From Fruits to Grain: Types of Mead Explained

Fruits for meadThroughout the history of mead, it has gone through revivals where it was sought after for its association with royalty and luxury and lulls where it was brewed underground in monasteries, not made for popular consumption. Similar to the revival of wine in the 1970s in California and the resulting worldwide popularity of carefully-crafted wines of all types, mead is currently on the cusp of a boom in popularity.

One factor holding people back from drinking mead as a daily beverage is the fact that many people simply don’t know what types of mead are available. They don’t know whether mead is sweet or dry, and they don’t know what mead flavours to expect. Worse yet, if you’ve never had mead before, drinking one bad mead (or the memory of drinking bad mead years ago at festivals or from a friend’s home brewery) can put you off the drink entirely.

In reality, like wines or beers, there are so many varieties of mead that even if you don’t like one type, there will probably be another that could become your favourite evening drink! Here’s a simple guide to the most common varieties of mead.

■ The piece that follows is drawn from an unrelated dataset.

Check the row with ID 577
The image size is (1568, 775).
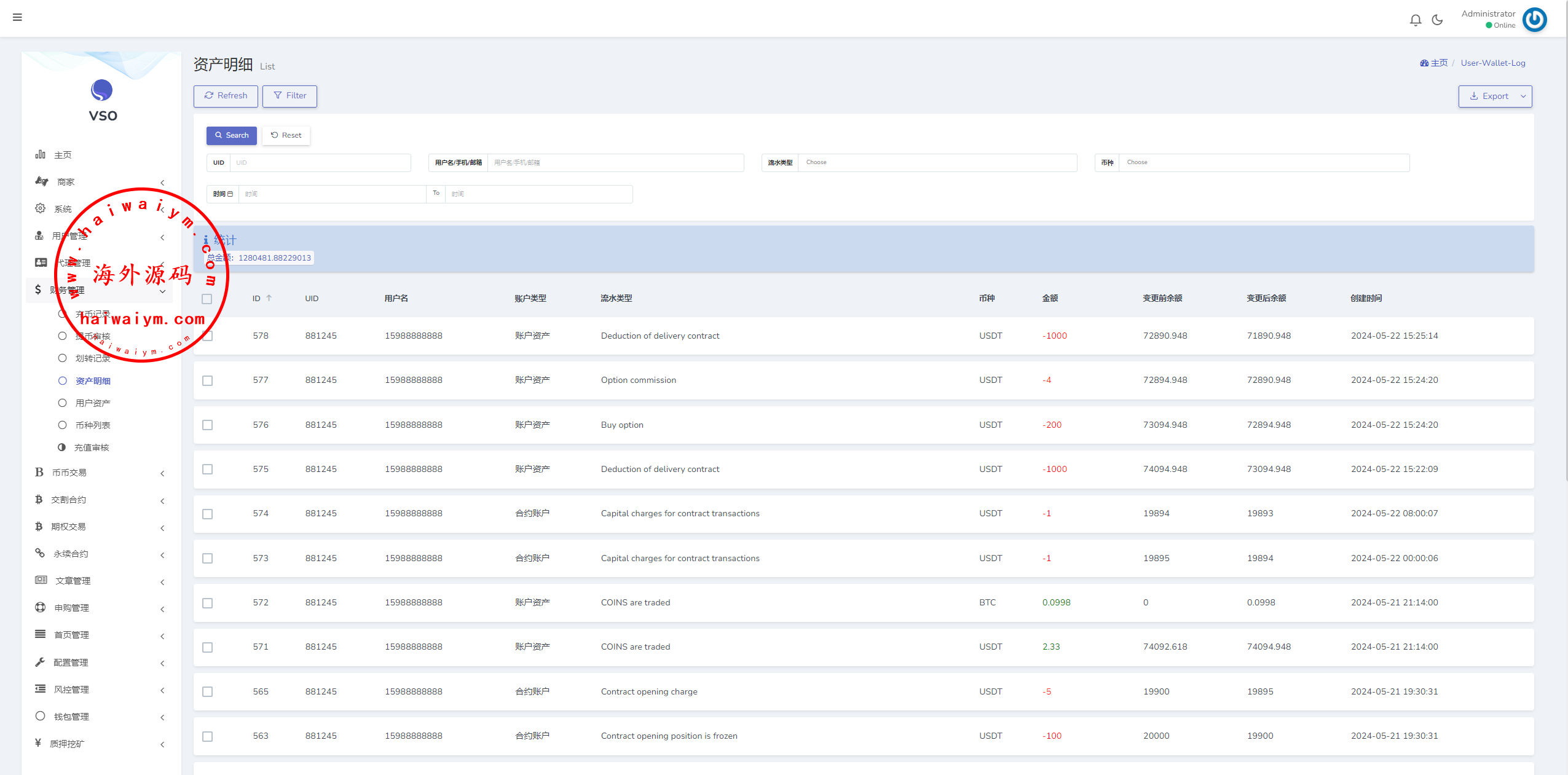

Traditional or show: the basics go a long way
If you want the basic mead, a traditional (or show) mead is made with honey, water, and yeast – that’s it. Don’t be fooled into thinking this means all traditional meads taste the same, though; many beers are brewed with the same types of yeasts and grains, but taste very different due to variations in the fermenting time, temperature, and so on. Also, the many honey varietals that result from bees pollinating different types of flowers means that no two batches will taste the same.

Braggot: just add grains
For those who are craft beer fanatics, braggots offer a unique option. Braggots are made with malted grains, and are essentially a cross between craft beer and mead. You can find as many varieties of braggots as you can beers! Whether you prefer a good stout or a light IPA, a mead maker has probably produced it.

Metheglin: spices and herbs make medicine
It’s no accident that metheglin sounds like the word medicine – when herbs and spices were used as medicines, they were added to mead to make it go down smoother! Now, they’re added to improve the taste of mead rather than the other way around.

Melomel: as many meads as there are fruits
The definition of melomel mead is that it’s made with fruits or fruit juices. This category is extremely broad, and it includes many other types of mead. For example, pyments are made with grapes or grape juice, cysers with apples or apple juice, and black mead with blackcurrants. There are also specific categories for certain meads that might seem to fall into more than one category; for example, rather than calling a grape-based mead with spices a pyment metheglin, these meads are known as hippocras. You could drink many different melomel meads and never taste the same mead flavour twice!

Other types: hot peppers, maple syrup, and more
There are still more categories of mead that aren’t covered by the traditional categories, and they are known by their own names. For example, capsicumel or capsimel mead is made with hot peppers, and acerglyn is the name for maple syrup-sweetened meads.

Similar to wine, beer, and other fermented beverages, meads are available in a variety of flavours for all occasions and palates. If you’re curious about mead, try a few different types of mead to figure out which ones you prefer. You can find mead in local meaderies, buy mead online from Canadian meaderies, or even purchase some meads from US-based or international mead makers.